The analysis problem is harder. You probably want to do this by modeling the hemodynamic response using a basis function expansion. At present, this is only documented in one of our educational handouts -- I don't recall which number, but it is titled "Irregular Stimulus Timing" or something like that. You really have to understand the tools (waver+3dDeconvolve+3dcalc) to do this type of analysis at this time.

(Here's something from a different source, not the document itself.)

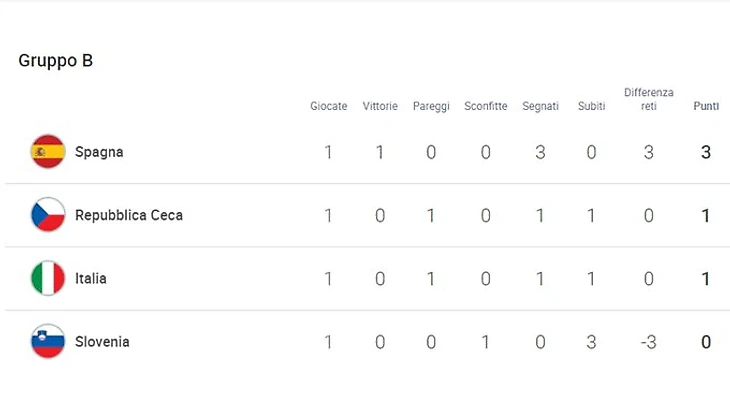Click the Vittorie column header
Viewport: 730px width, 411px height.
pos(380,106)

The basic idea would be to catenate all your data volumes into one long dataset. Then you would create a set of column vectors that represent the idealized response to the catenated stimuli at each actual time point; each column vector would be from one basis function; program waver would be used for this, with the -tstim option. The stimulus times would have to be adjusted to allow for the time offset between the catenated imaging runs. Then these column vectors would be used as the regressors to 3dDeconvolve.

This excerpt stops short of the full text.